With the pictures left out, restate exactly the part below that opens with the line containing "Task: Click the Arbeitsplatz" and closes with the line containing "Task: Open the 79.82% zoom dropdown".

--- START ---

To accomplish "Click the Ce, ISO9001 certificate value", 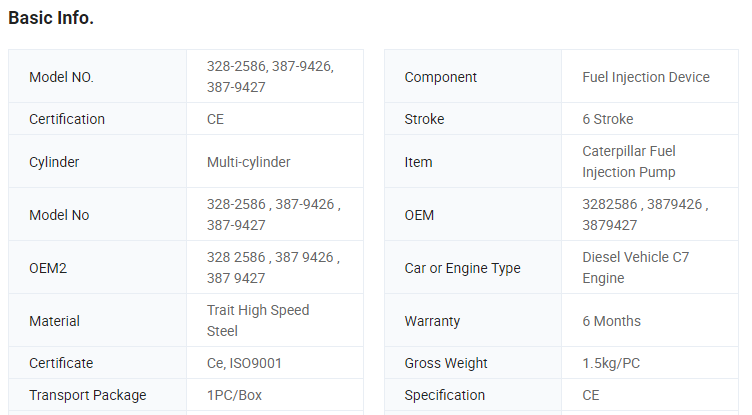I will (x=244, y=363).
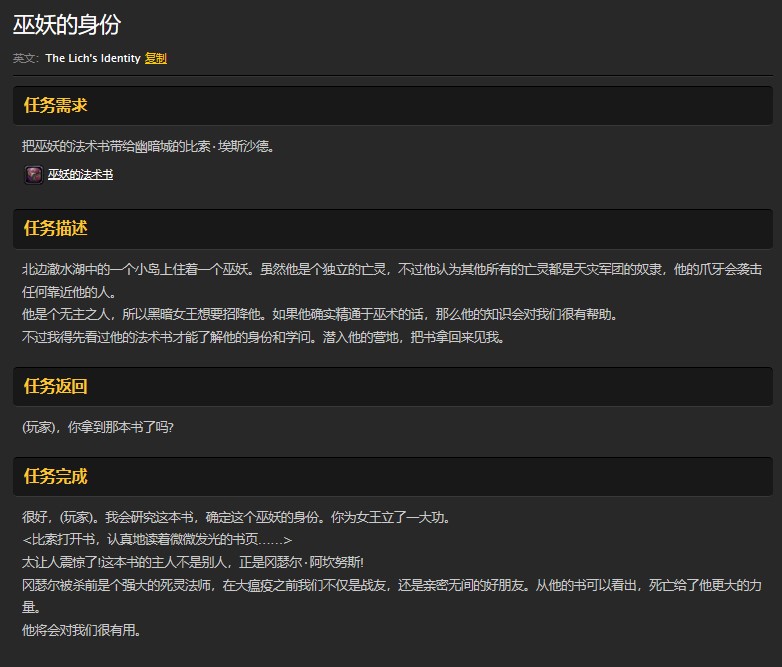Click the bracketed line 比索打开书
This screenshot has width=782, height=667.
[x=156, y=540]
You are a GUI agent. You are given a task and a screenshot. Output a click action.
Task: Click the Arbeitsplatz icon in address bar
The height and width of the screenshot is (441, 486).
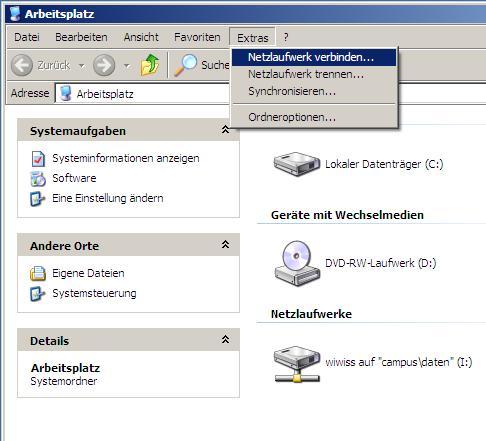coord(66,94)
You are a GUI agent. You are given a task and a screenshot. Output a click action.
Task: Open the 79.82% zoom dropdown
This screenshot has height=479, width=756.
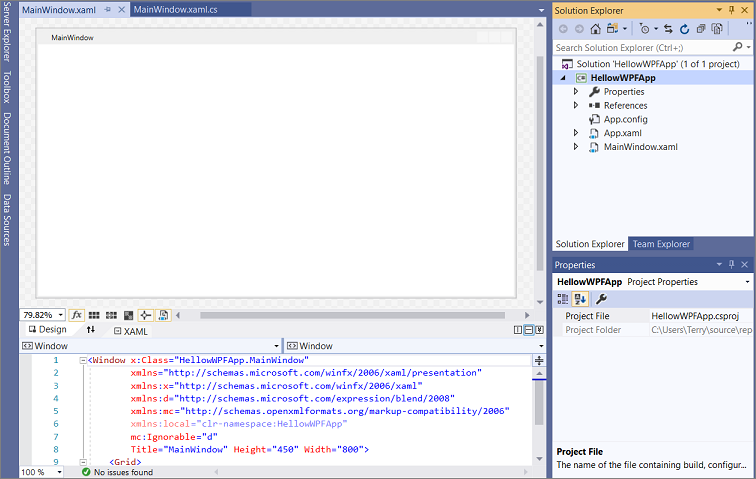[x=60, y=315]
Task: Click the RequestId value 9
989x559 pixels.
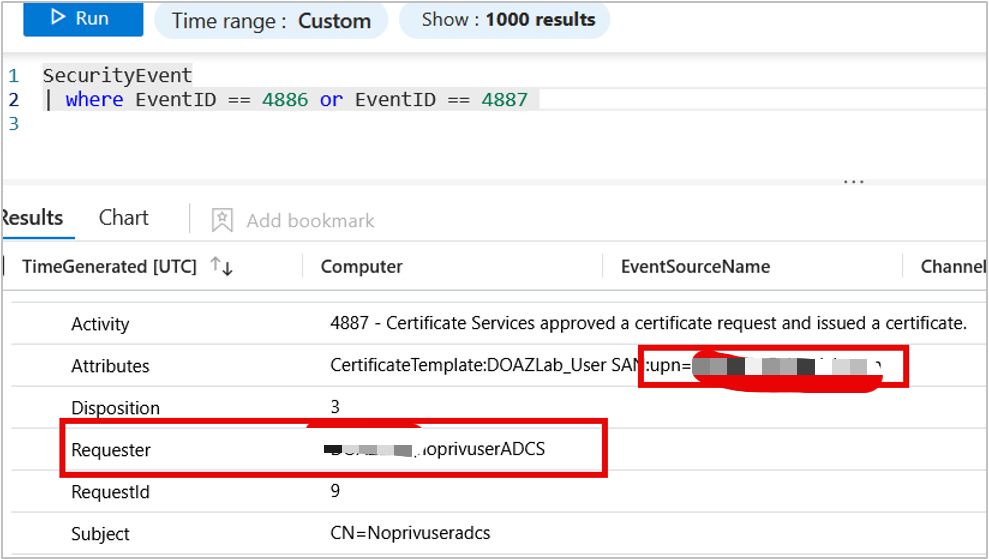Action: coord(335,491)
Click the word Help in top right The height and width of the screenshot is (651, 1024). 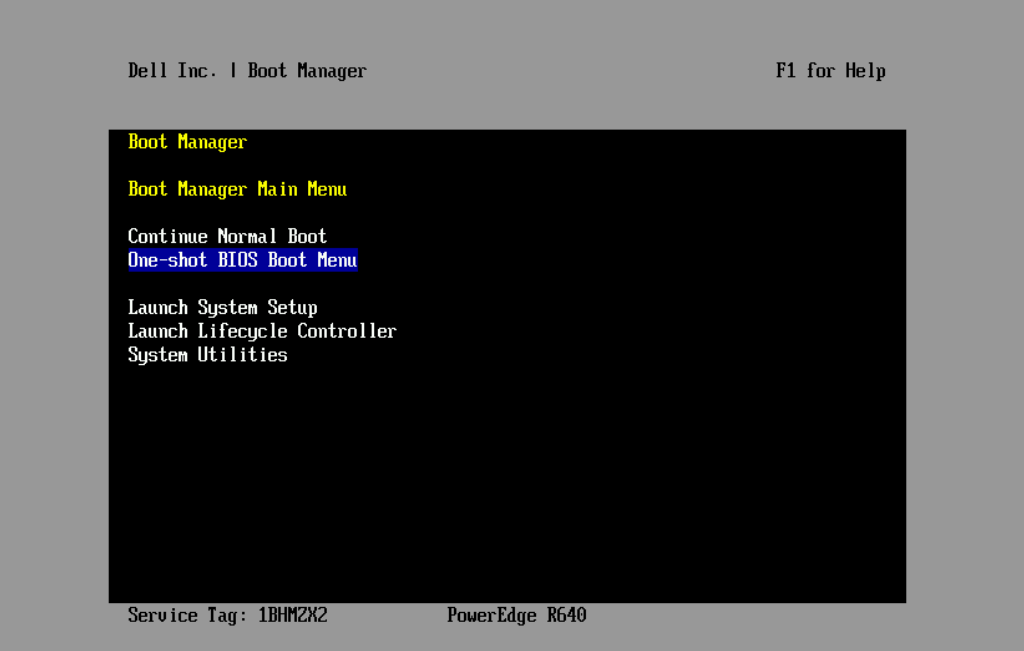(x=865, y=71)
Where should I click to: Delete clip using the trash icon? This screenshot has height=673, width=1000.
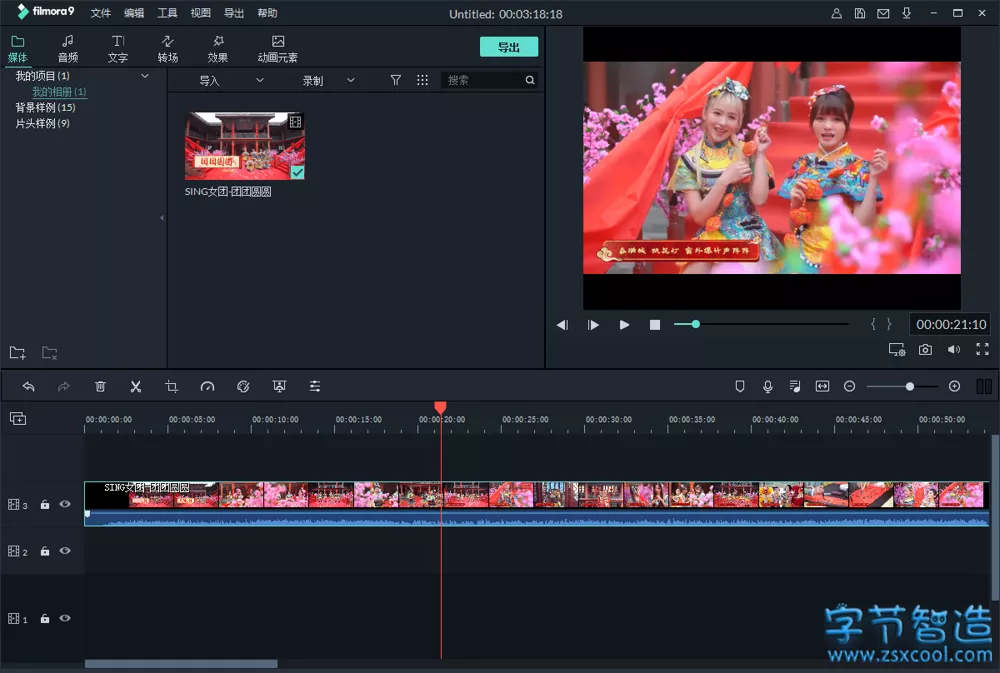(x=100, y=386)
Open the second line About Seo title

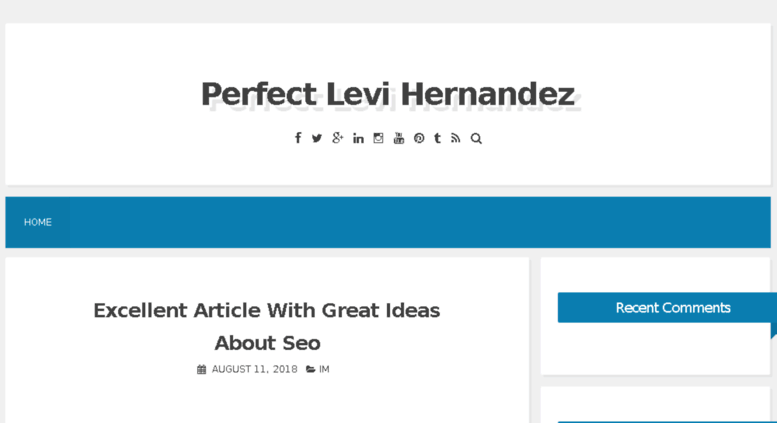[268, 343]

--- END ---

* SOLVED PROBLEM
Task: Click the Arbeitsplatz icon in address bar
The height and width of the screenshot is (441, 486).
coord(66,94)
You are a GUI agent. You are given a task and a screenshot. Output a click action.
Task: Open the 79.82% zoom dropdown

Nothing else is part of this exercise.